Take the data from its first line. Print each line exactly until the line containing "Open the Replies/forwards" has been printed too.

━━━━━━

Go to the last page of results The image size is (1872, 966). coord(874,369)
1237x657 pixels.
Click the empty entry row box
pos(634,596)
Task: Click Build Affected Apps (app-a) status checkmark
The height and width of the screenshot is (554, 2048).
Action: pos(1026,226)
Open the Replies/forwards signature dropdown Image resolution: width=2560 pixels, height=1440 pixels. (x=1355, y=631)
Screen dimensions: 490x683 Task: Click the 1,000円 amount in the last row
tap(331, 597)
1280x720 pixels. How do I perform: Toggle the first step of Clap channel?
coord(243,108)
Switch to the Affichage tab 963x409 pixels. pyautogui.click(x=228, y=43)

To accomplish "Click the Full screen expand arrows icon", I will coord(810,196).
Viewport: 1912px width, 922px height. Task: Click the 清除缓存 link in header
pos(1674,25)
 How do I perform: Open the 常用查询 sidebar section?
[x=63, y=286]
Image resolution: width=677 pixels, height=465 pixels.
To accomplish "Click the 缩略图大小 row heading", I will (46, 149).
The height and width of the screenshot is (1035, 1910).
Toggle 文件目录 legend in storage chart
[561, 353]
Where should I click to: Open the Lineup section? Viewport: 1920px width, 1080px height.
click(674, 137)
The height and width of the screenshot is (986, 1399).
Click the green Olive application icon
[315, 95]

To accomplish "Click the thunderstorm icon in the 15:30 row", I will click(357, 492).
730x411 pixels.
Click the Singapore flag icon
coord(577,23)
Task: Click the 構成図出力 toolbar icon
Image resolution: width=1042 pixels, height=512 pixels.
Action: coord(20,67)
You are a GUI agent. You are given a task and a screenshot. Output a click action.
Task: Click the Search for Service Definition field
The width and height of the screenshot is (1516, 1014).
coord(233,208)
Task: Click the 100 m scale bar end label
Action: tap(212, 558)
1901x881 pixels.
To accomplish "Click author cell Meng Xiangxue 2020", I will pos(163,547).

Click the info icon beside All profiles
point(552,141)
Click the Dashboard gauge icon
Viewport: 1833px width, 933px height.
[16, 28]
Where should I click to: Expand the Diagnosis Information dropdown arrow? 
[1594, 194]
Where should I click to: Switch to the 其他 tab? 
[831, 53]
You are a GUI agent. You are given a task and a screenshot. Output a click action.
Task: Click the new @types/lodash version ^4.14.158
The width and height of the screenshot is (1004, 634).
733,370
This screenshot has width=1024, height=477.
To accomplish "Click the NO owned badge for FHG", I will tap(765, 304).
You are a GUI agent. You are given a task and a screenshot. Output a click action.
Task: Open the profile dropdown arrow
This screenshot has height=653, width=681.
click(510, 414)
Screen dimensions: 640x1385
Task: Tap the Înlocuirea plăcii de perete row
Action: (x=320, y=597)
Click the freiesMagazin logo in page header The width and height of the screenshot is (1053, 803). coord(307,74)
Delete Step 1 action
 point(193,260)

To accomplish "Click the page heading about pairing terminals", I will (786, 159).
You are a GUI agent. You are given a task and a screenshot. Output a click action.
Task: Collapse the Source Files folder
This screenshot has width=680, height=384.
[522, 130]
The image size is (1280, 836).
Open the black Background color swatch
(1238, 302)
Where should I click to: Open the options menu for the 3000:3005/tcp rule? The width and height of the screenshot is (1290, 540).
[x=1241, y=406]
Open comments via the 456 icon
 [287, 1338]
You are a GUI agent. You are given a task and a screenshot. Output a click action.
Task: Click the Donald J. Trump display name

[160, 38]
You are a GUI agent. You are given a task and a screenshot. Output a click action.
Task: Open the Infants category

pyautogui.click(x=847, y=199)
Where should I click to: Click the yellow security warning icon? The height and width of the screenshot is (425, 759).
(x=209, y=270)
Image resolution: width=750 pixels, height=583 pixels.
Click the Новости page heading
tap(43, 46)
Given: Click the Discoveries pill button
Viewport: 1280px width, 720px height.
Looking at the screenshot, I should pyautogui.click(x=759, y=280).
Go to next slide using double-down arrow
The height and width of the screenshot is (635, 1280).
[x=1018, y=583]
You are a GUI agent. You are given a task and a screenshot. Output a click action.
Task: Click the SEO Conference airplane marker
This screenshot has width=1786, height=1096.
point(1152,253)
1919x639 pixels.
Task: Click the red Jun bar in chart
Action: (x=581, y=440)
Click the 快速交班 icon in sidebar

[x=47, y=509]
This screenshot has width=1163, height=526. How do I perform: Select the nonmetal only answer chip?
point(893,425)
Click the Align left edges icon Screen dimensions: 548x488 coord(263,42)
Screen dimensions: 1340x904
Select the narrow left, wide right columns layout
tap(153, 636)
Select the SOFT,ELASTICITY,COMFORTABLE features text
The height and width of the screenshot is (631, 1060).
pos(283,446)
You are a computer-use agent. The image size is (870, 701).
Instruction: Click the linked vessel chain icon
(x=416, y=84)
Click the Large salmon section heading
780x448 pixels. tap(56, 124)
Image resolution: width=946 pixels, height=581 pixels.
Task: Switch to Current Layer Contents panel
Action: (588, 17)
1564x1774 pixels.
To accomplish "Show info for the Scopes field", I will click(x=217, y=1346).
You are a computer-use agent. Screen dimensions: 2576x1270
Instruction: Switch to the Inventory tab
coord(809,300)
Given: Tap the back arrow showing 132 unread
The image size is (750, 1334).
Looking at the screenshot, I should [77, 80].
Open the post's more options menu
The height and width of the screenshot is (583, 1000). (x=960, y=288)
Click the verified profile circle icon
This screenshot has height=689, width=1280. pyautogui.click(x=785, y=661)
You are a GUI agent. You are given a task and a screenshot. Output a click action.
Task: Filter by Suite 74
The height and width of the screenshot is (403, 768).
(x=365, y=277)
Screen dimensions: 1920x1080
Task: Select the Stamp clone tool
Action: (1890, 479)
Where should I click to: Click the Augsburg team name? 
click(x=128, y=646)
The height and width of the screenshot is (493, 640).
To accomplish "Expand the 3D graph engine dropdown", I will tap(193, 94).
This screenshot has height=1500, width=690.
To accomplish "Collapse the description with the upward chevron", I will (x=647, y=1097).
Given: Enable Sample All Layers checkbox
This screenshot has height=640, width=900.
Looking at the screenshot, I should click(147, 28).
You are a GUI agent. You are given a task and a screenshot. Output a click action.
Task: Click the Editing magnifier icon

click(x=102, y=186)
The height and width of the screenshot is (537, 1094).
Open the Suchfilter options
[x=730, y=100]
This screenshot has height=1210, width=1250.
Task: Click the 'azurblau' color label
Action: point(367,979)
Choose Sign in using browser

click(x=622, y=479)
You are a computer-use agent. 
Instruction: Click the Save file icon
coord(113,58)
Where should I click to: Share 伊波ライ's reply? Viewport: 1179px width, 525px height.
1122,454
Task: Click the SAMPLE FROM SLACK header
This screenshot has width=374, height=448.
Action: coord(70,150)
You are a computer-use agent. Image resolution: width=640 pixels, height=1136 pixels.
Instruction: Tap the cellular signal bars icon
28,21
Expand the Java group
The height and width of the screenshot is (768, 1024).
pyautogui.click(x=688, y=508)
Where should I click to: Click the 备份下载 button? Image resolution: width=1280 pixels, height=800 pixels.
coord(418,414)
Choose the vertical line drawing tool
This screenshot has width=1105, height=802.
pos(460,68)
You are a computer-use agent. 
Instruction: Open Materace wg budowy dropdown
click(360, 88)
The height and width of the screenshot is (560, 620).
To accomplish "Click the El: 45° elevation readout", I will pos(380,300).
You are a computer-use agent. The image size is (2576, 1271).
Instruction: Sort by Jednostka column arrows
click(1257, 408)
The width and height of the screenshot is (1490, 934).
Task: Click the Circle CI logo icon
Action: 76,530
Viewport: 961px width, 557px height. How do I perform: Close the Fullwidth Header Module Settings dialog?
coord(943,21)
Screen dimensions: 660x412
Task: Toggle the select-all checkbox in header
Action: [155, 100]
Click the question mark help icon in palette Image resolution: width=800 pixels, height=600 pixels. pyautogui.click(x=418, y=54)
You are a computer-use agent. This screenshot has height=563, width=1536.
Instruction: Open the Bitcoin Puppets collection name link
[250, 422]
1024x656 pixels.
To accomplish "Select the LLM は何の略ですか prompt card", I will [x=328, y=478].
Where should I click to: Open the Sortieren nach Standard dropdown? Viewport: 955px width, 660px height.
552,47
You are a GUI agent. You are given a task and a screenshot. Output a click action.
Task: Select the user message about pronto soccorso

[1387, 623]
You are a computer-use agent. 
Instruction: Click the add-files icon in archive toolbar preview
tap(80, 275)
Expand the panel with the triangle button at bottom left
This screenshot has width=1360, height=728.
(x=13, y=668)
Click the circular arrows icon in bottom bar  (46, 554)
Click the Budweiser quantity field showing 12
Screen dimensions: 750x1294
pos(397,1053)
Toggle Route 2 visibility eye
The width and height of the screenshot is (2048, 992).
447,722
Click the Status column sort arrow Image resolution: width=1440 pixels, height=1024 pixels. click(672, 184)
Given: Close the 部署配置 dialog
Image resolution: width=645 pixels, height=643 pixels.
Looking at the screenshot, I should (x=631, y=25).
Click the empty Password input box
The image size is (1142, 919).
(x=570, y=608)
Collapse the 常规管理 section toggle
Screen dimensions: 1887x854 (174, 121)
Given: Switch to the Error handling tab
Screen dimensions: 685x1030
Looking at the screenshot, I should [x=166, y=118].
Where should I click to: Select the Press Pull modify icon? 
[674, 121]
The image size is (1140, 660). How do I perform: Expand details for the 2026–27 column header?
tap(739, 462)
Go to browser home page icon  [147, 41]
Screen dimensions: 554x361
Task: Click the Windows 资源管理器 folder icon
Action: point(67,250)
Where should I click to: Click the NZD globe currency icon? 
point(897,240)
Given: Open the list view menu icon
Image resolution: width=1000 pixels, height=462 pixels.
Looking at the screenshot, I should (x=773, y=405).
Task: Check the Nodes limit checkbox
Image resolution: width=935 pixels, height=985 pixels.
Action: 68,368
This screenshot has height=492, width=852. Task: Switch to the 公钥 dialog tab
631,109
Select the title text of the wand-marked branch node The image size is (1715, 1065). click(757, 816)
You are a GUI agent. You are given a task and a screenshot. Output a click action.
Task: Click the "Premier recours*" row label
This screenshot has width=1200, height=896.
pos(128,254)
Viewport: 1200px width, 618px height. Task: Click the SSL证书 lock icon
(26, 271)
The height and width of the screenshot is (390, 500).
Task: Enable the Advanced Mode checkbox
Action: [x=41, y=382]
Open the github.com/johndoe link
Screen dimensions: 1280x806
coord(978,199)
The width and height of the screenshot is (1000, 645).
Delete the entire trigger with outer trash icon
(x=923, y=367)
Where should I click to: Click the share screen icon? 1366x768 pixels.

━━━━━━

### Solution to the exercise
Go to the last page of results The image size is (1872, 966). coord(874,369)
1237x657 pixels.
Click the empty entry row box
pos(634,596)
Task: Click Build Affected Apps (app-a) status checkmark
The height and width of the screenshot is (554, 2048).
Action: pos(1026,226)
Open the Replies/forwards signature dropdown Image resolution: width=2560 pixels, height=1440 pixels. (x=1355, y=631)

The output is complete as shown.